Pull out every line from the listing that has the word "Task".

*** DATA RECORDS ***

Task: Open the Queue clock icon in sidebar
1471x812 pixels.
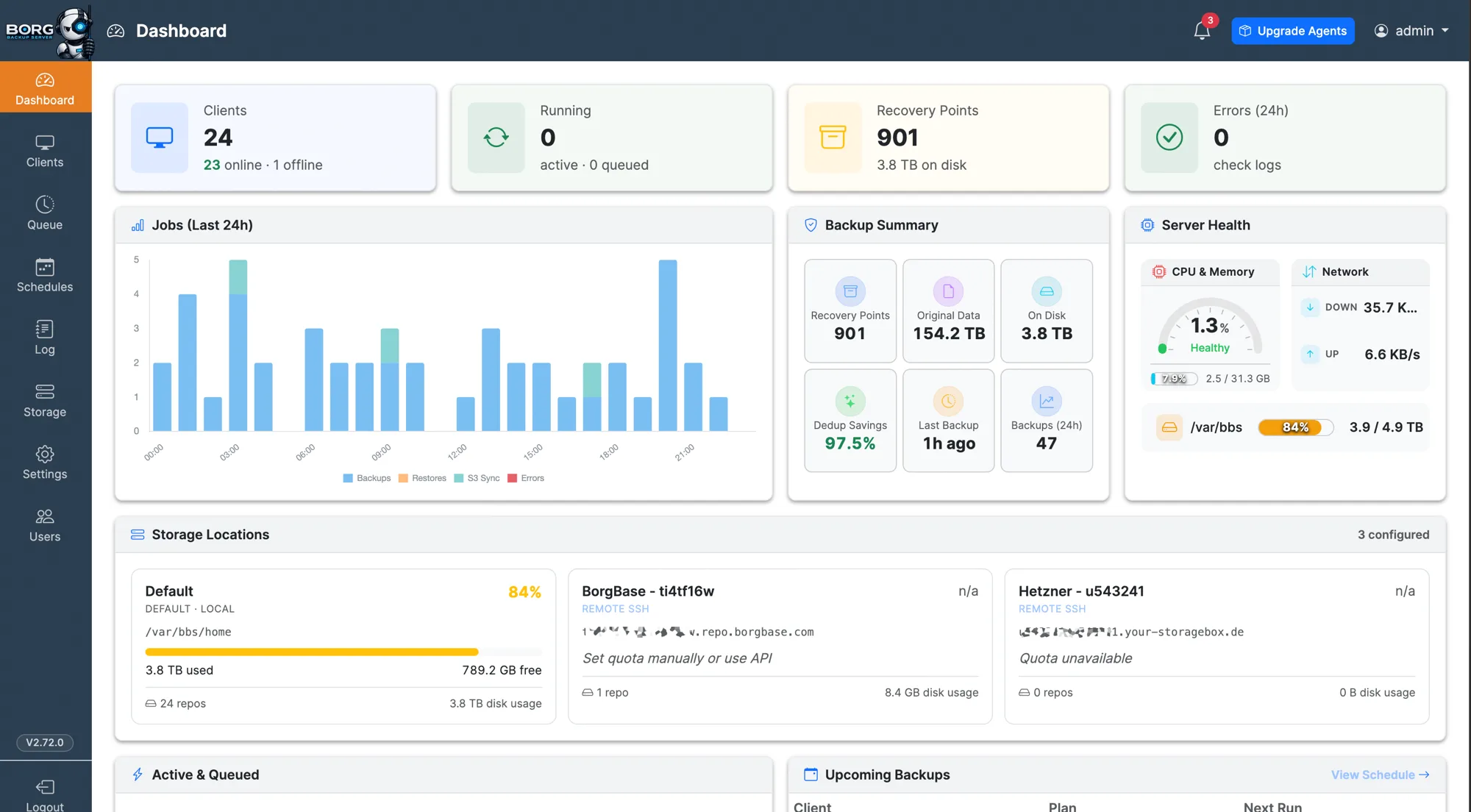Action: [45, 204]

***
*** DATA RECORDS ***

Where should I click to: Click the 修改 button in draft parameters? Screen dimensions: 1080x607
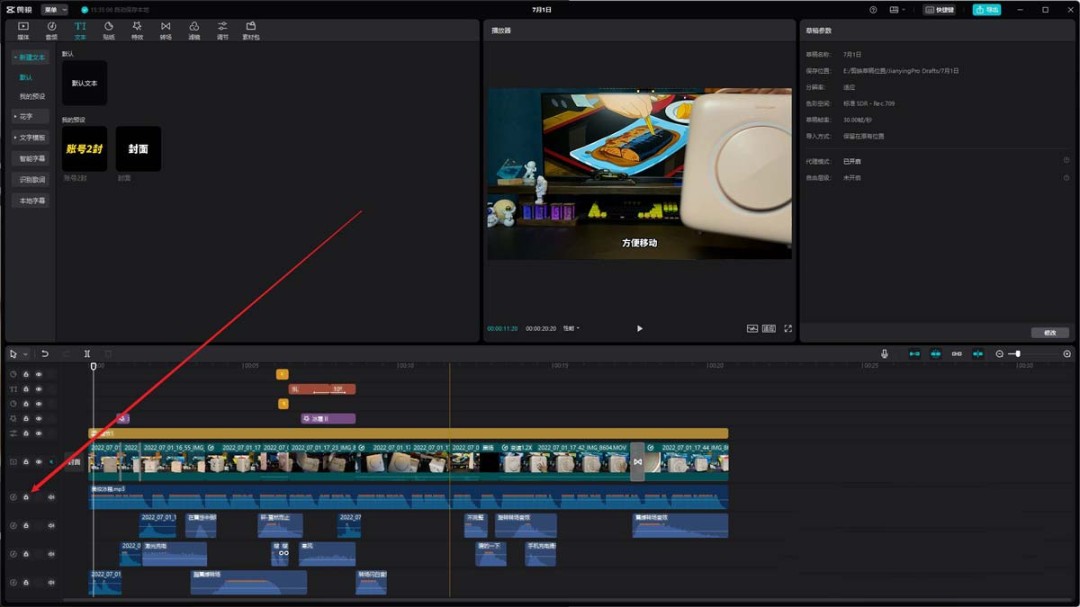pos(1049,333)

***
*** DATA RECORDS ***

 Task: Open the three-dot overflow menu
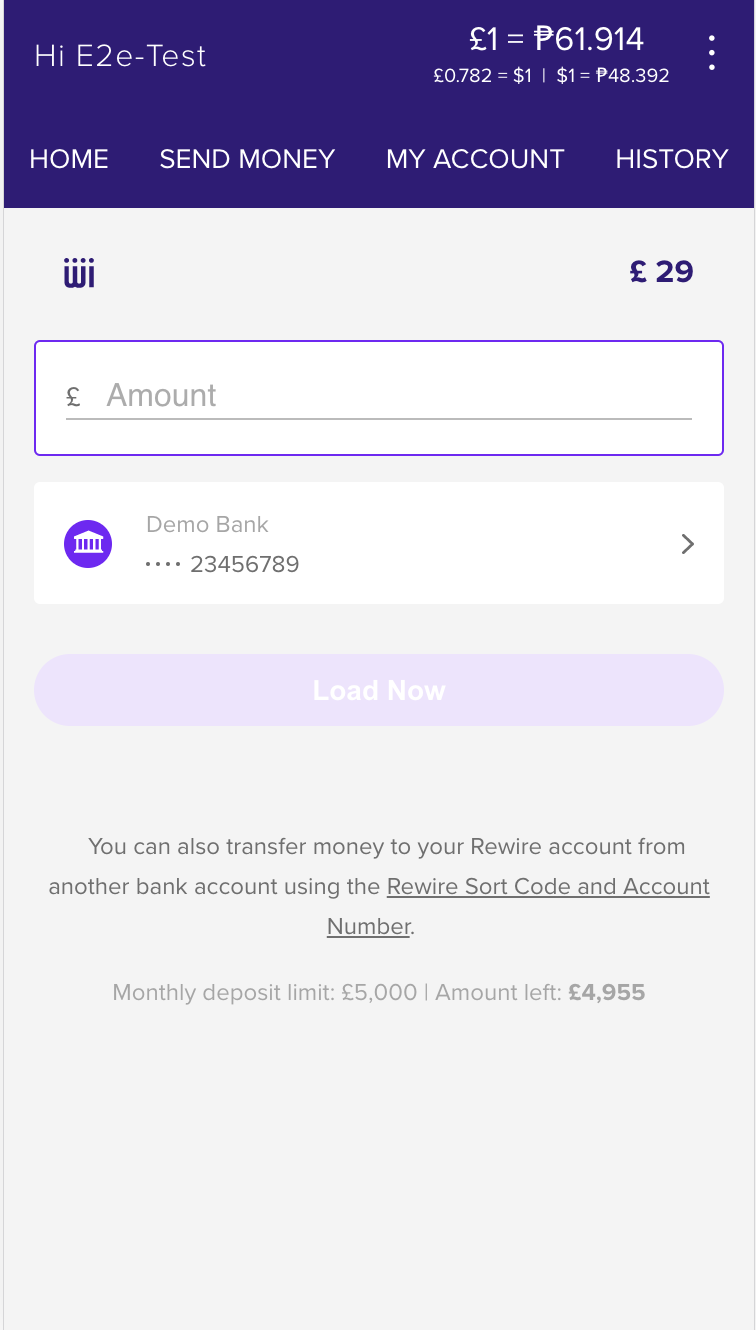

***

WRITTEN ANSWER >>
Task: Open the Queue clock icon in sidebar
 Task: Open the three-dot overflow menu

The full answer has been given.